Esta y otras condiciones fueron aceptadas por Aznar y desembocó en el Pacto del Majestic, un acuerdo que Pujol ve "sin duda bueno" porque, a su juicio, benefició a Cataluña en materia de infraestructuras, financiación y traspaso de competencias como la policía de tránsito y la supresión de la mili, aunque considera que se hizo una "escenificación excesiva".
"Nos encontramos para cenar en el hotel Majestic del paseo de Gracia con las mujeres respectivas y mucha gente de una y otra fuerza política. Hubo fotos, brindis, apretones de manos. Para mi gusto, todo muy excesivo. Se me escapó", reconoce.
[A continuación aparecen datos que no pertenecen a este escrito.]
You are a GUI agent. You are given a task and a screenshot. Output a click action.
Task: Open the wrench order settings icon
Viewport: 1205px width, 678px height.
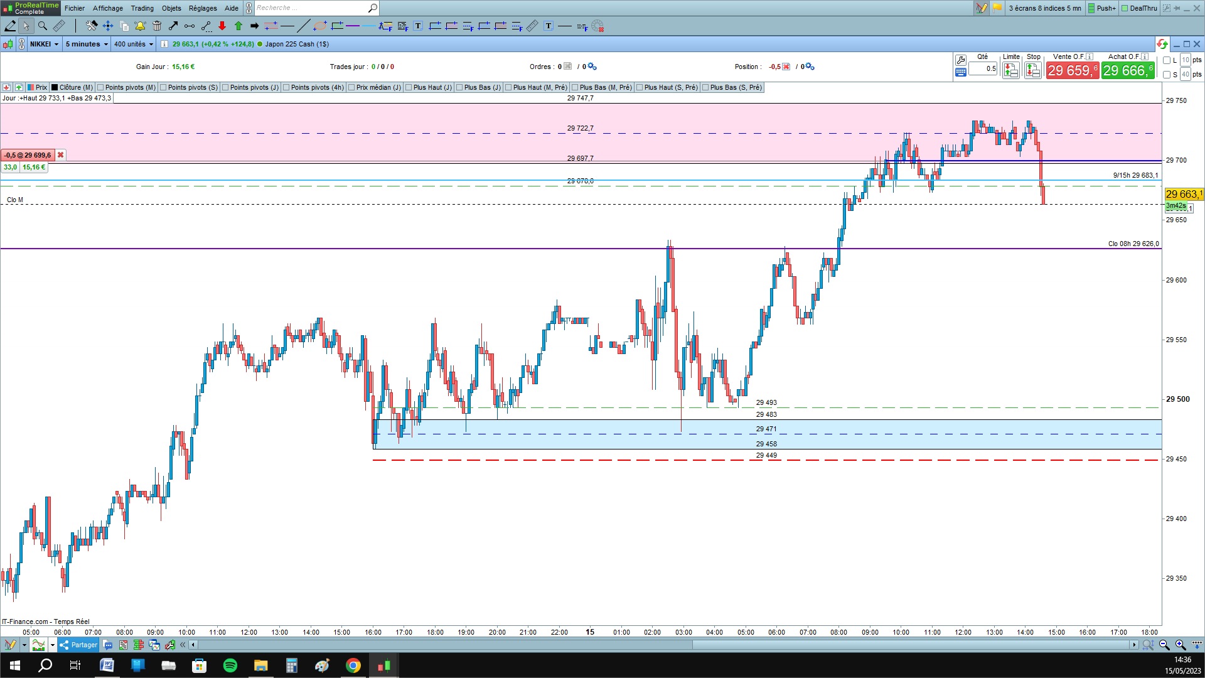(x=960, y=60)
Sin embargo, explica que la predisposición de Aznar cambió cuando obtuvo la mayoría absoluta en el año 2000 y ofreció a CiU entrar en el Gobierno con "ministerios importantes", aunque Pujol rechazó la oferta ante el temor de que el PP quisiera comerle espacio a la federación en Cataluña.
Su disgusto se evidenció en el discurso que pronunció el día en que proclamaba a Artur Mas como su sucesor al frente de CiU, eclipsándolo del todo: "Vienen y nos ofrecen cargos y prebendas. ¿Quién se han creído que somos nosotros? Nosotros no estamos en política por los cargos, estamos al servicio de un proyecto de país. Es como mi abuela cuando iba al gallinero y gritaba a las gallinas diciendo: 'titas titas, titas'".
Pujol también afronta la polémica sobre su sucesión y justifica que se decantó por Mas y no por el líder de UDC, Josep Antoni Duran, porque quería que fuera de su partido, de CDC.
Pese a que en un principio se equivocaba y le llama 'Andreu' Mas, el expresidente elogia su trayectoria y papel, hasta el punto que lo define como "un auténtico líder que de verdad acaba de borrar mi figura como político".